■ Given task A
Decide whether each statement below agrees with the education debate excerpt, answering yes or no and quoting the words that decide it. (i) On Irish, the emphasis should be on simplicity and the spoken language. (ii) The outstanding characteristics of the language of the scholastics are elegance and beauty. (iii) The speaker admits that his view on the analysis of Shakespeare is a matter of personal prejudice.
■ Given task B
Extend the education debate excerpt beyond its last sentence, keeping its voice and its argument.

[start of Text extract]

The language of the scholastics was of that type. Its outstanding characteristics are accuracy of expression and thought and that is its outstanding value. The child should be given a grasp of the more elementary fundamentals. We could have that as an immediate objective for our Catholic children because it would enable them to read with facility and to understand what they are meeting with week after week in their religious studies. I am not quite so sure that aspect should not be considered even from the point of view of what should be read or not.

And possibly applied to bog Irish too.

What is bog Irish?

The real Irish.

Major de Valera

On the question of Irish, the emphasis there should, to my mind, be again upon simplicity and the spoken language. My comments on the other subjects that arise would not be quite so trenchant as on the others I have selected and which seem to me to be the cardinal points except, of course, the vernacular English. There, again, there is a need for accuracy of thought. If you are going to send a child loose over the fieldpitching him at everything in turn without having the time to insist that he will use grammar properly, write concise sentences, express himself properly, say what he means to say and write legibly, you are not fitting him for life.

Many of us in my time went through the whole gamut of English literature. You philosophically analysed Shakespeare. I often felt that if poor old "Will" came back and listened to some of the punditry that goes on about him he would scratch his head and say: "Good Lord! was I not a great fellow and did not know about it?"

He would not have a hair left to scratch.

Major de Valera

The simple directness, the wonderful power and the true psychology of his works are lost in a lot of the pedantic analysis that goes on. I confess that is a matter of personal prejudice. With that and the verbal extravagances of Thompson and Shelley and many of the rest of them we did not know where we were. Nobody bothered to say: Look here, go and look at that. Describe what you saw accurately. Write down accurately in simple words what you think about that. Write a letter about something accurately to somebody else. These are all the primary things and first essentials of equipment but all that was forgotten and ignored in this floating around the place.

[end of Text extract]
[start of Supplied records]

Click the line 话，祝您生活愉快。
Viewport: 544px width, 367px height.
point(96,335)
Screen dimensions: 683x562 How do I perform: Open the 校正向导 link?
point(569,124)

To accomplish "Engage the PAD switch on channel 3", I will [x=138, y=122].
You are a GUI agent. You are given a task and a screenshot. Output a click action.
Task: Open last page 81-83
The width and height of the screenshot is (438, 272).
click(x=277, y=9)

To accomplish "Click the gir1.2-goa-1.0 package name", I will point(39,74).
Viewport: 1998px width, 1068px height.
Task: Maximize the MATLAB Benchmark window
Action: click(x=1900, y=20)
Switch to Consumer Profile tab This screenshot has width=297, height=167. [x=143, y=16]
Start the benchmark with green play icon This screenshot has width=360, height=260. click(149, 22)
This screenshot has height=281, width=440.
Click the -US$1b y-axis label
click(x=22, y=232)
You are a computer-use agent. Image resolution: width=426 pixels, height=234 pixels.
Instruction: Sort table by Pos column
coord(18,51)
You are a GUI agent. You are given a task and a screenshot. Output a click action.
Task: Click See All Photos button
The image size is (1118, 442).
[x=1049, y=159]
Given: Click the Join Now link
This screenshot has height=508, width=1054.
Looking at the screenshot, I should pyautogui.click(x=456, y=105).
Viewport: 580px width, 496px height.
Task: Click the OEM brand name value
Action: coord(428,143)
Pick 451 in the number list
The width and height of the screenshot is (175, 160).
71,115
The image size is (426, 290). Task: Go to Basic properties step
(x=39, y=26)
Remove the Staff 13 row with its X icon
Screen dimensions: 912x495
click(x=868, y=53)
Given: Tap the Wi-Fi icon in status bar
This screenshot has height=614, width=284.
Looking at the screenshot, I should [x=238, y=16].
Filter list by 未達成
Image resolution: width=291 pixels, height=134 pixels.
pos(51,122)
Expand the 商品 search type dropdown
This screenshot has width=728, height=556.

[end of Supplied records]

■ Exercise response A
(i) Yes: "the emphasis there should, to my mind, be again upon simplicity and the spoken language."
(ii) No: "Its outstanding characteristics are accuracy of expression and thought."
(iii) Yes: "I confess that is a matter of personal prejudice."

■ Exercise response B
The training that can come from concentration to detail was sacrificed for this airy fairy roaming around the place. Both from the point of view of character and equipment, I can see that to be important. After all our thinking—and I am not going into a discussion on that—for effectiveness is very much tied up with our powers of expression. If we are made to be accurate, concrete and definite in our expression, our thinking will become less woolly and our ability to face facts and problems is increased. Therefore, in regard to the teaching in our schools, secondary and primary, of the vernacular language I think the emphasis should be upon accuracy, sound expression, accurate grammaticalexpression, proper use of words and the expression of a succession of thoughts in logical order.

Based on the Army plan——

Major de Valera

No.

——of description?

Major de Valera

I would not go that far. I do not want to reduce anything to a drill. That is another matter. In a simple way you want to encourage initiative and power of expression but I am talking about the technique that is to be employed in order to have that done. I could, perhaps, go on and expand but the net thing in all these subjects is to have regard to the point of view of equipping the children. I would appeal for more attention to detail. That in turn would have its reaction on the national character, particularly in regard to the points on which I have expressed myself as seeing it deficient. Also, in that way people can develop more easily a love of industry.

Amongst all the other drawbacks of that approach I have criticised is that in failing to get the child to apply himself for sufficient time to detail at a particular point we were failing to inculcate in him the habit of work. The fussiness, coupled with a certain mystery in learning the subjects he encountered, tended to engender in him a certain amount of escapism from the whole thing. That is my point to the Minister in that respect. More attention should be paid to detail and, perhaps, more prescription because, of course, you have got to face it from the practical point of view. No matter what we may say about cramming or examinations we had better face life as it is, human nature as it is and facts as they are.

The child, like the rest of us, will only work under a certain amount of compulsion of some sort or another, and you only apply that from of compulsion in the long run, especially for the older children in the secondary schools, through the compulsion of their having to account for the knowledge they have acquired. No matter what you say about the examination system there is no alternative. If you aregoing to have examinations let them be examinations. If they are going to be effective they must be definite and they can only be definite if there is a definite system. That seems to indicate a certain fairly definite prescription for all the subjects. I am not dismissing the view points that have been expressed in the other way. Some correction of the old system was probably necessary. My point is that, certainly in 1925, the pendulum swung too far.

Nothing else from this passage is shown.